Los Houthis en pie de guerra, mientras los saudíes se esfuerzan por mantener el territorio yemení ya capturado

via SouthFront


En Yemen, Ansar Allah vuelve a hacer de las suyas, atacando las posiciones de Arabia Saudí. El 29 de junio, los Houthis (como se conoce a Ansar Allah) anunciaron que habían atacado dos campamentos militares de la coalición dirigida por Arabia Saudí y sus proxies en la provincia central yemení de Ma’rib.

En un comunicado, el general de brigada Yahya Sari, portavoz del grupo yemení, dijo que dos “misiles balísticos” Badir-1 fueron lanzados contra el campamento de Sahn al Yin y el campamento del tercer distrito militar.

Los houthis afirmaron que decenas de miembros de la coalición liderada por Arabia Saudí habían muerto.

Esto fue seguido por un informe anterior de un ataque con un enjambre de drones contra un campo de entrenamiento saudí dentro de las fronteras del Reino y a las afirmaciones de víctimas mortales similares unos días antes.

En respuesta, entre el 27 y el 29 de junio, la coalición liderada por Arabia Saudí ha llevado a cabo al menos 120 violaciones del alto el fuego en Al-Hudaydah, así como al menos 30 ataques aéreos contra diversas posiciones de los Houthi.

Sin embargo, está resultando insuficiente, ya que los ataques de los Houthi son cada vez más significativos, con mayores reclamaciones de bajas saudies, asi como el uso de más cohetes y aviones no tripulados cada vez.
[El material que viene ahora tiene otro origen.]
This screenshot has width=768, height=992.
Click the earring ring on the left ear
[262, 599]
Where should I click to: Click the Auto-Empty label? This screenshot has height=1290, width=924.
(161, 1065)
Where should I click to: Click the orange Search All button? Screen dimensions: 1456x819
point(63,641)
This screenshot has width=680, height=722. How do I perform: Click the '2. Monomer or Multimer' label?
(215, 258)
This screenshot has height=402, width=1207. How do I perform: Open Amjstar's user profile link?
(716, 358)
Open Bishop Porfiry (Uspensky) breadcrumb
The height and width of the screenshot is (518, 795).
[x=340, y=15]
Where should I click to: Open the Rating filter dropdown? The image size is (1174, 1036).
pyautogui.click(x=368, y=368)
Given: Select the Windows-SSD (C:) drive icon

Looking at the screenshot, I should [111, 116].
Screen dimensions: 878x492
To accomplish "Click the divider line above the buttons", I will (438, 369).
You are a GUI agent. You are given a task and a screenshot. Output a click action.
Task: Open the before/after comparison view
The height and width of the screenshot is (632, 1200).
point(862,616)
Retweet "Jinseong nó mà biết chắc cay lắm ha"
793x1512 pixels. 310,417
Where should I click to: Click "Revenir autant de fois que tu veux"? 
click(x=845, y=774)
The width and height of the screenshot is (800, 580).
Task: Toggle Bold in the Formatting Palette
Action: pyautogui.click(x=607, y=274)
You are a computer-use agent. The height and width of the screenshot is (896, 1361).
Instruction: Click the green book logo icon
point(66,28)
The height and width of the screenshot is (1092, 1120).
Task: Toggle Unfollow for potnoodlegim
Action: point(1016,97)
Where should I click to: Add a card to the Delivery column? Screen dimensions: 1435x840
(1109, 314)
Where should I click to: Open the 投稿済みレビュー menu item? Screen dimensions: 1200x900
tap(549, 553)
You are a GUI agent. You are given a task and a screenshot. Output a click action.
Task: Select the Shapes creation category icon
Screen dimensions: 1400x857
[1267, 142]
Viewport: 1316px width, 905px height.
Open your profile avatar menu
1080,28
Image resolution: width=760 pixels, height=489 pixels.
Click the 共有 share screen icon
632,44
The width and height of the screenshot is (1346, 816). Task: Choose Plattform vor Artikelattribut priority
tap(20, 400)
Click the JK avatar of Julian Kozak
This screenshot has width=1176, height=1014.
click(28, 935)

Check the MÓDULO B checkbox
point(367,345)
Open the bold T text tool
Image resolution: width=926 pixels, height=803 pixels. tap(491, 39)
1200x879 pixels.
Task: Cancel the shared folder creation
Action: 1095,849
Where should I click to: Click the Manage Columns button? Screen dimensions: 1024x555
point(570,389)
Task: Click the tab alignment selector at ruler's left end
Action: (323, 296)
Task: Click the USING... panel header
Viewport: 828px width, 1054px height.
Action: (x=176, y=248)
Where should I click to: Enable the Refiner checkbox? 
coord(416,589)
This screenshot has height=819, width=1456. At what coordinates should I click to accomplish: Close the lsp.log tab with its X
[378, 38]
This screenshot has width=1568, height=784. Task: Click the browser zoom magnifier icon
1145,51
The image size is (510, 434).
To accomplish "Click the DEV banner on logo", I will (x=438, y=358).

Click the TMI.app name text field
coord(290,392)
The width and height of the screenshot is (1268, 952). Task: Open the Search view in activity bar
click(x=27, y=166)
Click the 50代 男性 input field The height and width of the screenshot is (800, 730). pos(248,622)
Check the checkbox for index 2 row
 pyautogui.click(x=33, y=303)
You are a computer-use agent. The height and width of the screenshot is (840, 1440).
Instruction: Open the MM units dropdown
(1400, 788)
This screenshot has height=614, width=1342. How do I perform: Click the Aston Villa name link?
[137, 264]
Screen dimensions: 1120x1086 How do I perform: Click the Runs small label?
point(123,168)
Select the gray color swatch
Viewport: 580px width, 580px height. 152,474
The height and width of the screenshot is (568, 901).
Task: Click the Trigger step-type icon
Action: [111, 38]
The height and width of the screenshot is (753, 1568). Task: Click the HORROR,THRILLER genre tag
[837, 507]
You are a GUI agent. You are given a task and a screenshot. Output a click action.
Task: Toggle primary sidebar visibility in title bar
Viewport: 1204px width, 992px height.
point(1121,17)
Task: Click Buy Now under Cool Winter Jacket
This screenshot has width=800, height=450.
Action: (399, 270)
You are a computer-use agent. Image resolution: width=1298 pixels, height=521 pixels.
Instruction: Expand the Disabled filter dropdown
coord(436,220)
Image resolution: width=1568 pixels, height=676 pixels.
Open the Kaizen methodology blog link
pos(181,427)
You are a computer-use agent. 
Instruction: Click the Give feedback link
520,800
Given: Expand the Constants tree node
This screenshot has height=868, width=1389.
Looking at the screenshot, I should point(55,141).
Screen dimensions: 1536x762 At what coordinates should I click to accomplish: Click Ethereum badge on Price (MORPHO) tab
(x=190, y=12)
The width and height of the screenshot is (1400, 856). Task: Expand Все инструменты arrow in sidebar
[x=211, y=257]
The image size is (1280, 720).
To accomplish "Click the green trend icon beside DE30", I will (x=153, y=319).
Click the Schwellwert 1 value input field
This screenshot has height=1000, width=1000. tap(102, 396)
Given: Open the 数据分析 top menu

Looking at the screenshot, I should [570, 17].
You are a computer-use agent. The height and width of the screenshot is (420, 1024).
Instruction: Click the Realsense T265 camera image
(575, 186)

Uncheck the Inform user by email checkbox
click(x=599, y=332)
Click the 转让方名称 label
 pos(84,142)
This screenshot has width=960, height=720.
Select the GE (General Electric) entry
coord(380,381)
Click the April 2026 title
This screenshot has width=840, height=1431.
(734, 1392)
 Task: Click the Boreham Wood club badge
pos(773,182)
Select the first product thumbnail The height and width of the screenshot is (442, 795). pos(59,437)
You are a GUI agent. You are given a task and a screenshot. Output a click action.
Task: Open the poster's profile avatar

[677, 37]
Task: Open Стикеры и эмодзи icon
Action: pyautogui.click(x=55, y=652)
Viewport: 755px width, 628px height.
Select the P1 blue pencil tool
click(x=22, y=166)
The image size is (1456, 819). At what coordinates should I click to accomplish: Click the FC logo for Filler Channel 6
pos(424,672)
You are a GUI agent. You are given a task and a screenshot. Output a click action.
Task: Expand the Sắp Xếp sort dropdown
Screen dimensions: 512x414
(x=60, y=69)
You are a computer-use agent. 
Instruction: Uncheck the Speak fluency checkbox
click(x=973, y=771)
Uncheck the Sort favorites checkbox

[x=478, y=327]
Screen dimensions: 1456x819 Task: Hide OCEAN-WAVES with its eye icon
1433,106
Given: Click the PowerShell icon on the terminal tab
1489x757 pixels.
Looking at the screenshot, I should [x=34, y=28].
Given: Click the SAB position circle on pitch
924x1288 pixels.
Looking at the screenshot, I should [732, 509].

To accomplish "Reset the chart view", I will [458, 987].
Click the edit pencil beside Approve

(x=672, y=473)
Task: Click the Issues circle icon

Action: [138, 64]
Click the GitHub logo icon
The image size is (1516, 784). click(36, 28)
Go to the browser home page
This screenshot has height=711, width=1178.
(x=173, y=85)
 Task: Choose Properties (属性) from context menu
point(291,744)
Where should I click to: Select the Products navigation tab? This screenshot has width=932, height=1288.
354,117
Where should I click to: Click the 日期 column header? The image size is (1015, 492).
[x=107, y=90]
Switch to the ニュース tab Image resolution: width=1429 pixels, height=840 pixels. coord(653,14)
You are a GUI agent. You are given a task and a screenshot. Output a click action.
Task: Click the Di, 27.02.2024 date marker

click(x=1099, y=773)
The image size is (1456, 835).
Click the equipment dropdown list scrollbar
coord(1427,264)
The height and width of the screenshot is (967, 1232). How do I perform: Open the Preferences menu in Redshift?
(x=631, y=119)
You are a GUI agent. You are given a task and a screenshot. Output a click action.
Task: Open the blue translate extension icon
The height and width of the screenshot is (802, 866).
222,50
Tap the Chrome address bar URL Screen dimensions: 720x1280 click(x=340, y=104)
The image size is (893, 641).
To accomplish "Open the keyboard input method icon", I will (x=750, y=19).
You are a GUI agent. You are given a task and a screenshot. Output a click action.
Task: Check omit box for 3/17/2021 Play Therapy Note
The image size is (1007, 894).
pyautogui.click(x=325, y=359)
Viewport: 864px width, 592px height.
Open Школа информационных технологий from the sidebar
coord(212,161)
Un aliado clave de Arabia Saudí parece estar sufriendo, tras su ataque a las posiciones de las Unidades de Movilización Popular (PMU) en la frontera sirio-iraquí.

El ataque con cohetes del 28 de junio en el noreste de Siria, que tuvo como objetivo una base militar estadounidense en el campo petrolífero de al-Omar, ha provocado graves daños materiales.

Las imágenes de satélite confirmaron que varios cohetes habían caído en la base, situada en el complejo de Green Village, dentro de los campos petrolíferos. El hangar de almacenamiento principal de la base y el parque móvil fueron gravemente afectados. En las imágenes de satélite se pueden ver daños estructurales y marcas de quemaduras.

Estados Unidos se está tomando su tiempo para evaluar los daños, y suele restarles importancia. En una reciente declaración, el coronel Wayne Marotto, portavoz de la coalición liderada por Estados Unidos, reveló que se utilizaron treinta y cuatro cohetes de 122 mm en el ataque a la base cercana al campo petrolífero de al-Omar.

Las fuerzas de Washington respondieron bombardeando posiciones del gobierno iraquí y realizando un ataque con drones en un lugar no revelado.

Un grupo armado iraquí que se autodenomina Saraya Awli’a al-Dam habría prometido derribar aviones de guerra estadounidenses en respuesta a los ataques de Estados Unidos.

Estados Unidos tiene mucho de qué preocuparse, ya que se está preparando para impulsar sus intereses en Siria, y posiblemente en Irak. El 28 de junio, Estados Unidos envió dos convoyes de camiones con suministros militares y logísticos a la provincia siria de Hasakah. El refuerzo se envió tras los ataques aéreos estadounidenses contra grupos de la resistencia iraquí en la frontera entre Irak y Siria, que provocaron una escalada.